Is reporting to the President (or Chancellor / CEO) necessary to be effective as CIO? Some CIOs I know aspire to report to a President because of the perceived credibility and political heft that comes from reporting to the top. Others I know say that it only needs to be one of the three primary C-level executives (President, Provost, or CBO/CFO/COO) but not necessarily the President. The latter view is one that I tend to agree with. Reporting to one of the three chief executives helps to ensure that the CIO is positioned to weave IT strategy and facilitate IT operations effectively throughout the entire organization, consistent with the organization’s unique culture and the CIOs established credibility (which is probably the biggest long-term driver of CIO effectiveness).
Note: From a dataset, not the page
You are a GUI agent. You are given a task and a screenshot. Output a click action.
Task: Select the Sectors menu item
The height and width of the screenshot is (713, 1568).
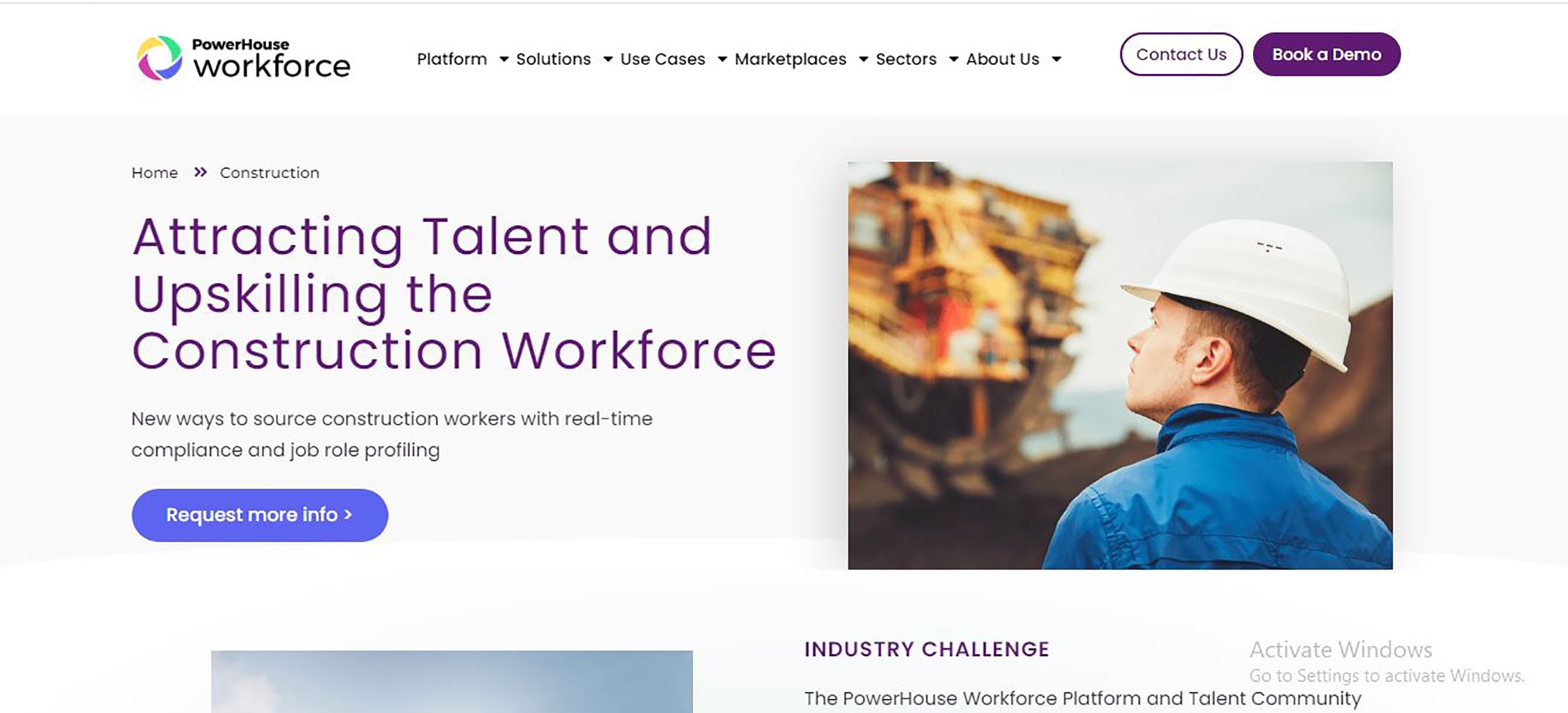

I do believe that it is vital that CIOs have some regular face time with the President, but not just for the reasons you might think. Serving as a University President is one of the more demanding jobs that there is, and being around a good one will teach you more about leadership than you will ever find in any book. Over the past ten years I have been fortunate to have been around three of the best: Robert Gates at Texas A&M, Andrew Benton at Pepperdine, and Michael Adams at the University of Georgia. My time with them has taught me three important things about leadership that are vital to being effective as a CIO.

  • Clarity matters. Good leaders are ones who can communicate a vision, strategy, and set of goals in clear and concise terms that let each and every employee know their role and responsibility in supporting the effort. When doing so leaders find it much easier to quickly change the strategic direction of any organization whether large or small. In our fast changing world being a change agent is a regular part of a CIO's job.
  • Honesty is expected. IT is a critical function for any organization and IT operations are many times fraught with difficulty and risks. In communicating about challenges, opportunities, and risks, the glass is never half-empty or half-full; there are only facts and honest appraisals of those facts. Learning how to sit one-on-one with a President and have a frank conversation – whether it is about discussing risks or delivering bad news – is a rite of passage for every CIO.
  • Steadfastness is required. Exercising leadership is about creating context by convening conversations about mission, strategy, and goals, collecting data and accepting the wisdom of others, making decisions, and then sticking with them – even when they prove to be unpopular. Effective leaders strive for consensus without insisting on it, while not being stubborn or inflexible. A good CIO knows how to do both.

All CIOs finds themselves faced with challenges that require clarity, honesty, and steadfastness. Being around a campus President is one of the best ways to learn how to exercise leadership over large organizations, and these traits matter. Developing them is crucial for any CIO who desires to sit at the executive table or keep their seat once they have earned it.